Mandarin classifier systems optimize to accommodate communicative pressures

Published: 07 Oct 2023, Last Modified: 01 Dec 2023EMNLP 2023 FindingsEveryoneRevisionsBibTeX
Submission Type: Regular Long Paper
Submission Track: Linguistic Theories, Cognitive Modeling, and Psycholinguistics
Keywords: Mandarin Chinese, classifiers, noun classes, noun class processing, word embeddings, mutual information, GAM
TL;DR: Noun-classifier combinations are sensitive to the nouns’ frequencies, contextual similarity, and the NP context nouns appear in; differential behaviors reflect opposing communicative pressures of processing vs. learning.
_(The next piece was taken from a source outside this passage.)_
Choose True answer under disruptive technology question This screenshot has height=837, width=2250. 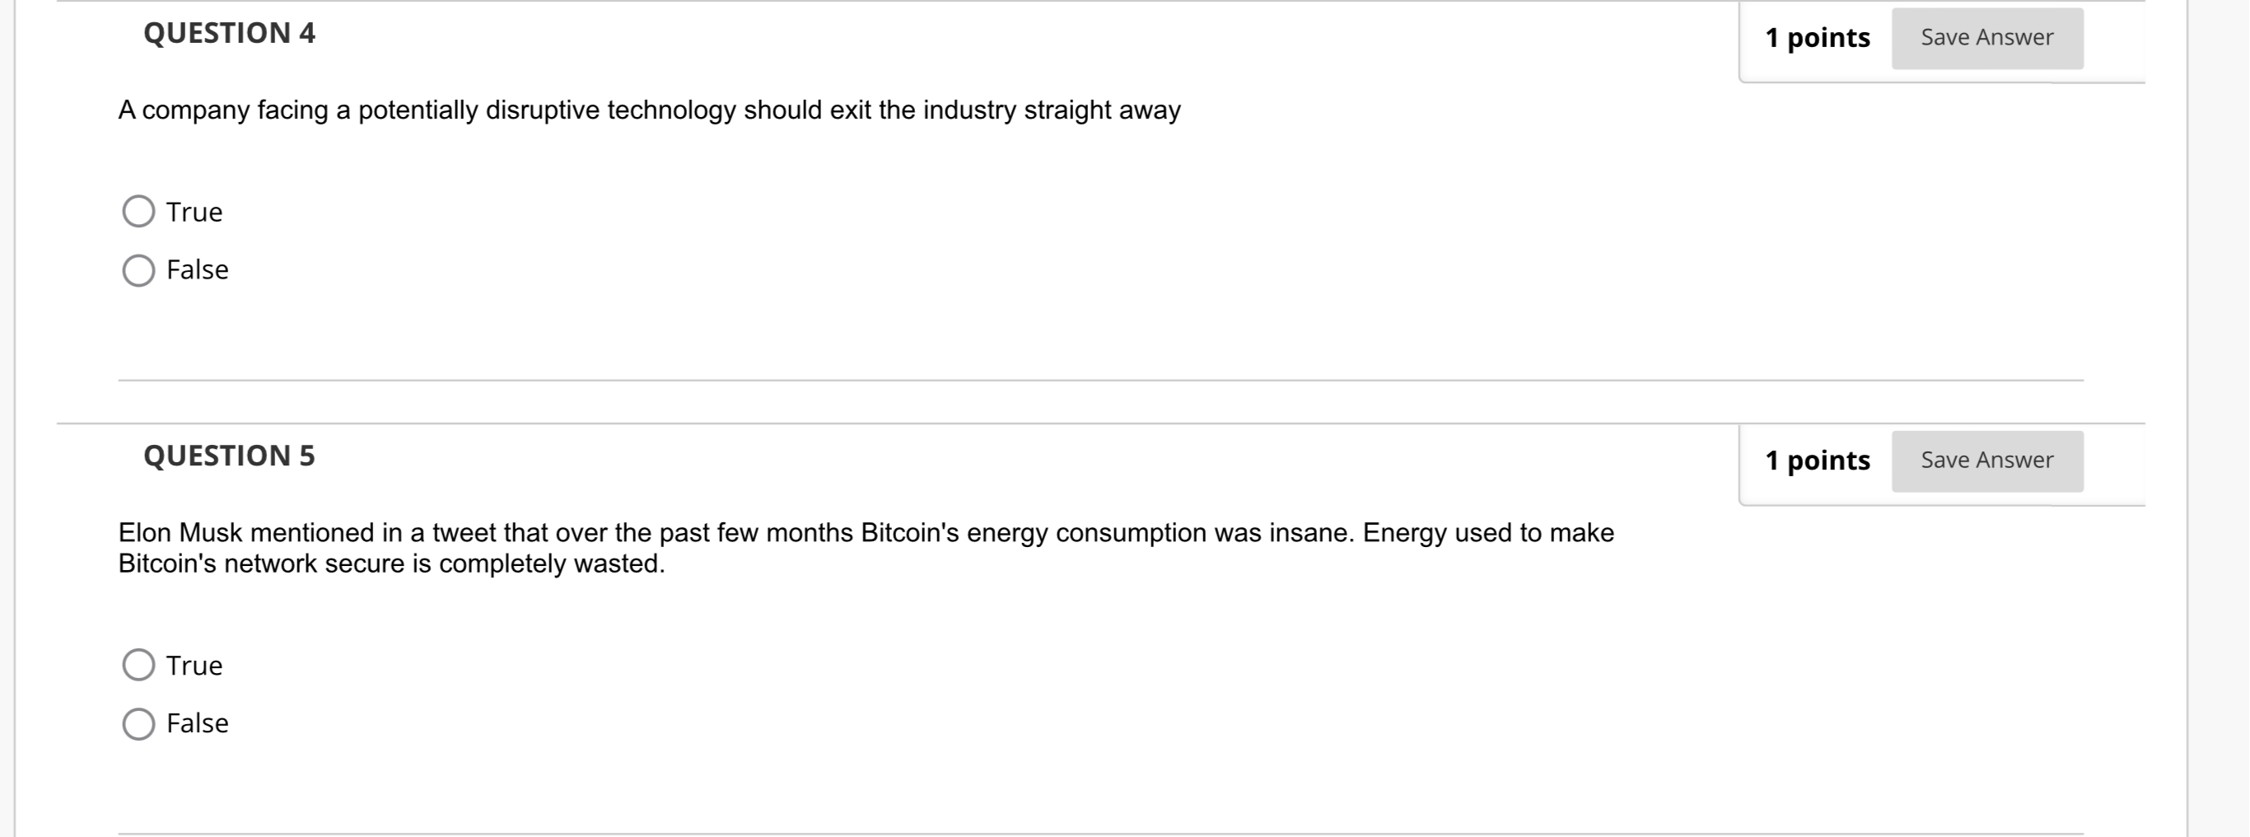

Abstract: Previous work on noun classification implies that gender systems are inherently optimized to accommodate communicative pressures on human language learning and processing (Dye. et al 2017, 2018). They state that languages make use of either grammatical (e.g., gender) or probabilistic (pre-nominal modifiers) to smoothe the entropy of nouns in context. We show that even languages that are considered genderless, like Mandarin Chinese, possess a noun classification device that plays the same functional role as gender markers. Based on close to 1M Mandarin noun phrases extracted from the Leipzig Corpora Collection (Goldhahn et al. 2012) and their corresponding fastText embeddings (Bojanowski et al. 2016), we show that noun-classifier combinations are sensitive to same frequency, similarity, and co-occurrence interactions that structure gender systems. We also present the first study of the effects of the interaction between grammatical and probabilisitic noun classification.